Going forward, we have a number of projects and repairs that need our attention this spring and prior to the start of the camping season.  Among these is the pressing need to repair and upgrade the water system.  This past summer we had to operate without potable water due to ground water infiltration issues.  Thus, we used bottled water for drinking.  Money has been donated by individuals and congregations specifically for the minimum required repairs.  However, along with these repairs, certain critical improvements should be made to eliminate future problems with water pressure and capacity and to enable the camp to be used year around.  (Currently, the water system is partially drained to prevent freeze damage.)  Doing the necessary repairs and the needed upgrade work concurrently would by far be the most efficient use of funds and best position the camp going forward.

A sign greets campers at the gate of Gander Brook Christian Camp in Raymond, Maine. (Photo by Bobby Ross Jr.)

Bobby, as you know from having visited our area and attended our Men’s Retreat in the past, the congregations in NE are generally very small and many do not have preachers.  Congregational resources are extremely limited.  New England does not have any large congregations that are in a position to make major donations to the camp.  Thus we rely on individuals to a larger degree than perhaps other camps located in parts of the country where there are numerous large congregations.  This reliance may get us through normal years when emergency repairs are minimal, but can not suffice when we have serious repair and facility upgrade expenses.  (We have for too long postponed needed maintenance in order to use limited available funds for regular operating costs.)
Your assistance and that of others who want to strengthen the church in New England will be greatly appreciated by the Board and by all who benefit from the Camp.

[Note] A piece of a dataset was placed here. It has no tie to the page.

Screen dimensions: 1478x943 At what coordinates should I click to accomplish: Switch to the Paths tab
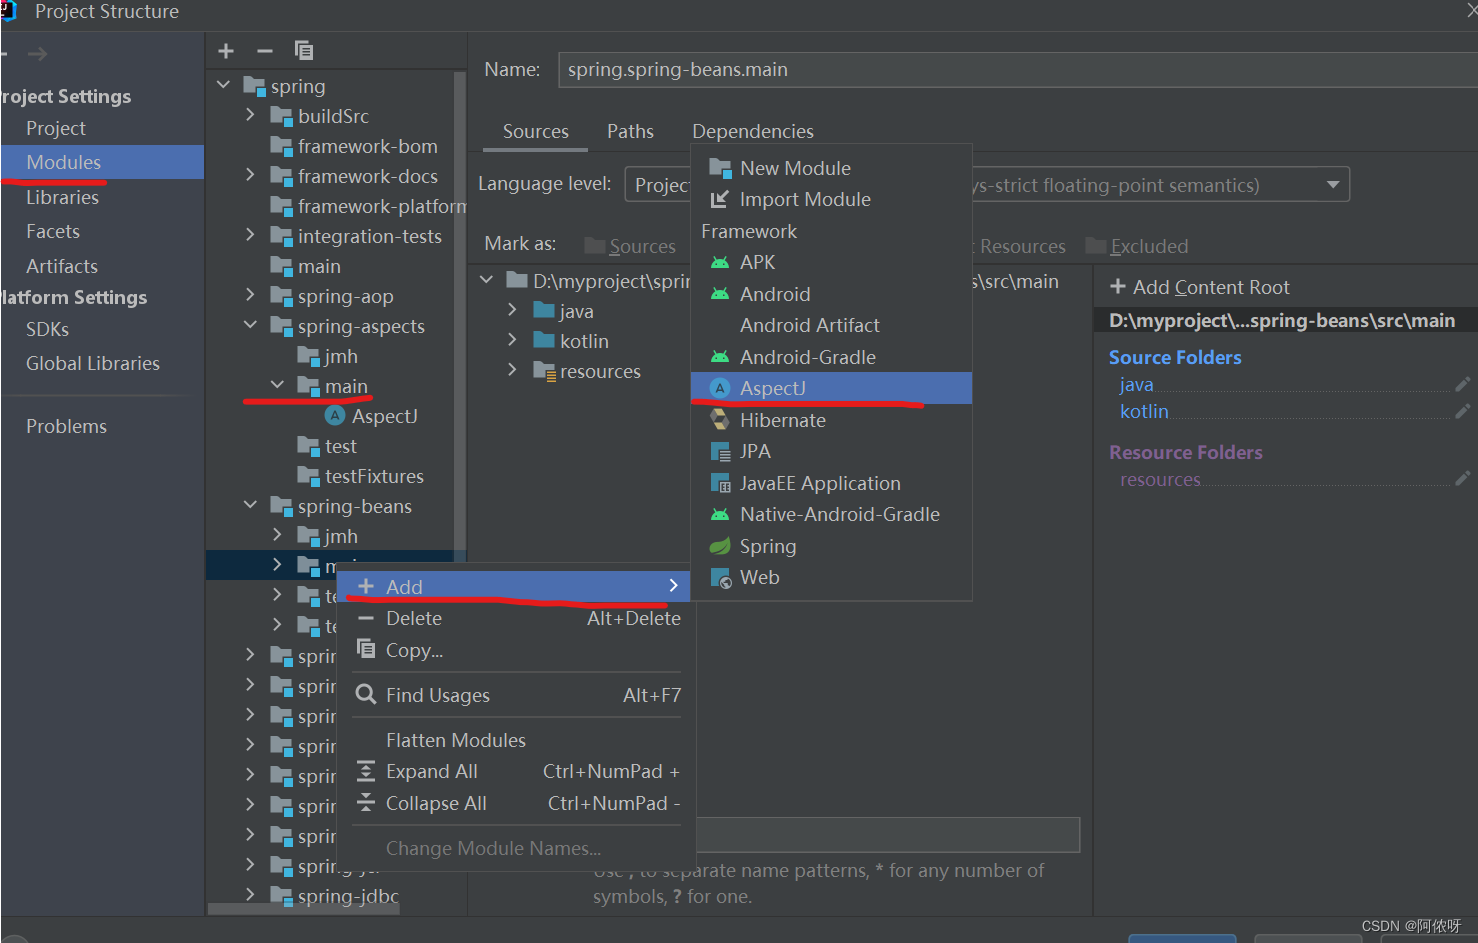tap(630, 131)

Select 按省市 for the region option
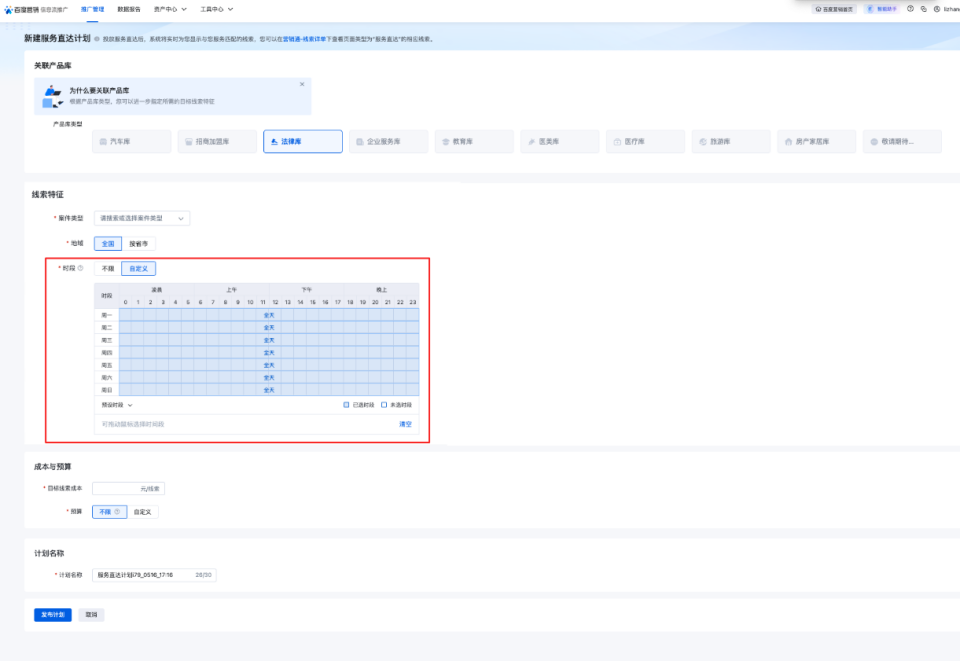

As Keiser mentioned in his e-mail, I visited Gander Brook in 2008 and wrote a feature for The Christian Chronicle on its role as a place of refuge and fellowship for Christians in New England.
Donations can be sent to Gander Brook Christian Camp, P.O. Box 1423, Littleton, MA 01460. The website is at ganderbrook.org.
“We are a 501(c)3 non-profit organization, and we’d be more than happy to provide tax acknowledgement for donations,” said Bill Jenczyk, Gander Brook’s treasurer.

  • Feedback
    I grew up attending this camp. It is a great place and a true mission field. As it was said, new England has no large churches to help but this camp is the cornerstone to most of the teens and churches of new England. Please think about supporting this place. They need so much help and the rewards would be endless.
    Adam brock
    November, 12 2010

    My son had the opportunity to serve as a counselor this past summer. It was a life-changing experience for him. The work at Ganderbrook is a blessing for the campers that participate but also for the college students that have the opportunity to serve others. Ganderbrook is in my prayers.
    Shelley Parnell
    November, 18 2010

    I lived in Rhode Island in the early 90’s and started attending the ladies’ retreat in September. I have since moved back to Nashville but still attend every year. In fact, I have friends from Nashville who go with me every year. We so enjoy seeing the same women year after year who we only see at the retreat. Gander Brook is just what others have said – a serene place in the woods of Maine where one can draw closer to God. Please consider supporting this wonderful place.